Appel à communication

Date limite : 24 mars

Cette journée d’étude vise à interroger la notion de « demande d’État » sur différents terrains et à partir de différentes disciplines de sciences sociales comme la sociologie, l’histoire et la science politique. Nous entendons par « demande d’État » le processus par lequel des groupes sociaux en viennent, à travers des critiques, des revendications, et des pratiques réflexives, à invoquer un certain idéal de l’État. Ces moments manifestent particulièrement clairement la spécificité de l’État, étant à la fois un organe bureaucratique situé, et un point de vue sur les points de vue. À partir d’une perspective Eliassienne, nous suggérons que ces demandes prennent tout leur sens lorsqu’on les ramène au processus continu de différenciation et d’intégration.

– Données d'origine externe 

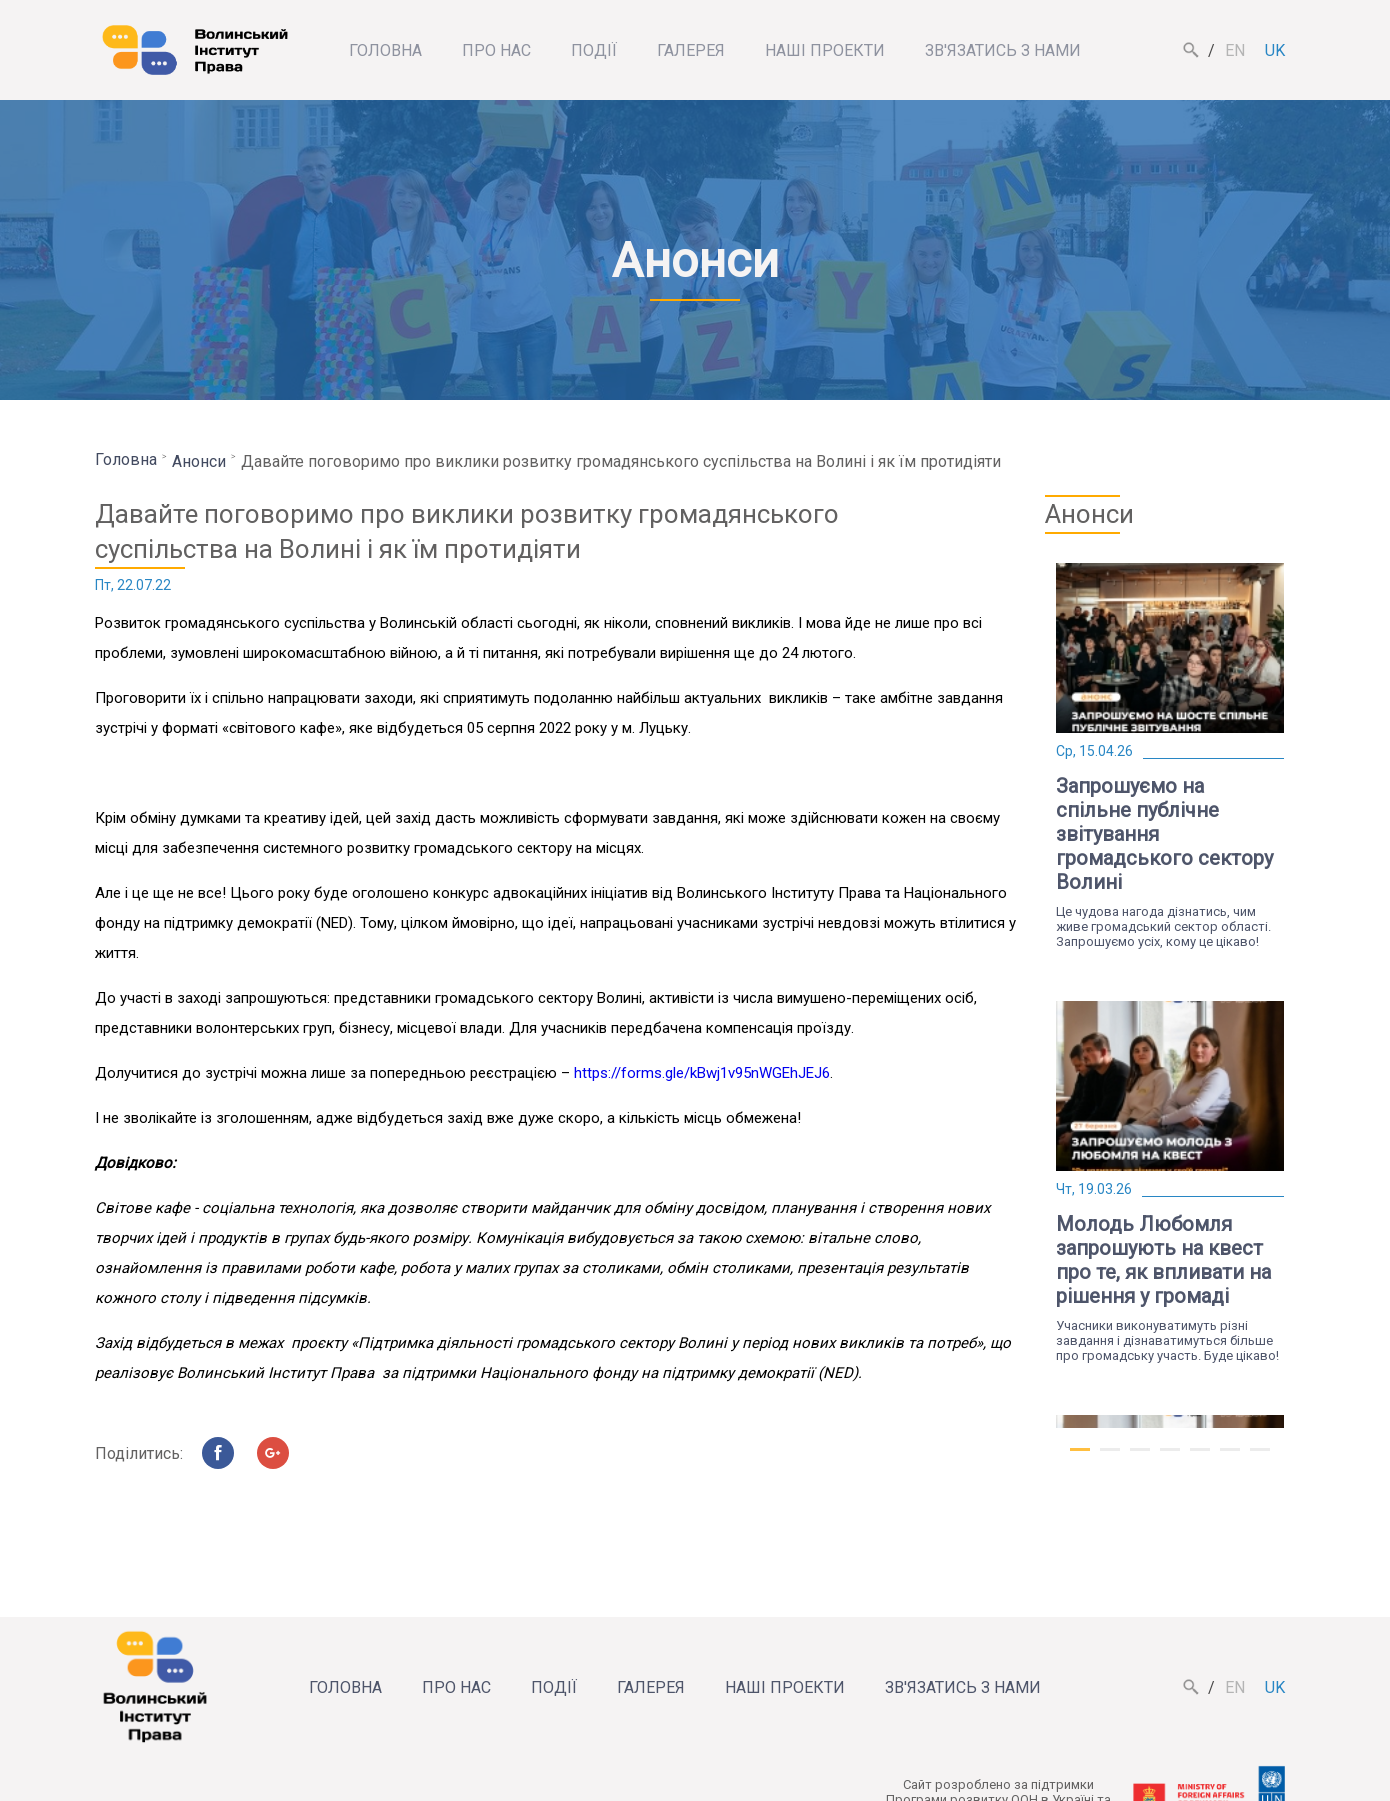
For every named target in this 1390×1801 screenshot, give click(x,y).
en (1235, 50)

En effet, ce processus amène ainsi à prendre toujours plus en considération la densité croissante des rapports que les groupes, notamment professionnels, entretiennent entre eux et avec l’État, et non plus seulement sur l’action de l’appareil d’État «sur» la société.

En effet, qu’il s’agisse des caisses d’allocations familiales (Dubois, 2010), d’un tribunal de police et des services déconcentrés de l’Agriculture (Weller, 2018) ou encore du Conseil d’État (Latour, 2002), les travaux en sciences sociales ont bien mis à jour la façon dont différents services publics emploient et ajustent des « catégories d’État ». Cependant, ils ont parfois pu donner l’impression que les agents de ces services administratifs et bureaucratiques étaient les seuls dépositaires de ces catégories. Cette journée d’étude invite à ne plus circonscrire l’analyse de l’État à l’analyse des seuls acteurs travaillant dans l’appareil d’État, et à inscrire l’évolution même de la définition de l’État dans une perspective historique. Il s’agit alors d’observer comment les acteurs d’autres groupes sociaux, et notamment les groupes professionnels, aspirent à plus de discussion sur ces catégories d’État. Ce décalage méthodologique et théorique prolonge en un certain sens une compréhension de l’État comme « point de vue des points de vue » (Bourdieu, 2012), mais à partir de la normativité immanente aux pratiques. Cela implique de ne plus considérer l’État sous le seul versant de la double imposition de l’ordre symbolique, à travers l’objectivité des classements et les structures mentales des individus, mais de l’appréhender plutôt comme un processus historique de socialisation de la réflexivité à échelle d’État. Considérée en ces termes, cette réflexivité émane dynamiquement de la société et de la différenciation des groupes sociaux qui la composent, en tant qu’ils entretiennent des rapports conflictuels et solidaires.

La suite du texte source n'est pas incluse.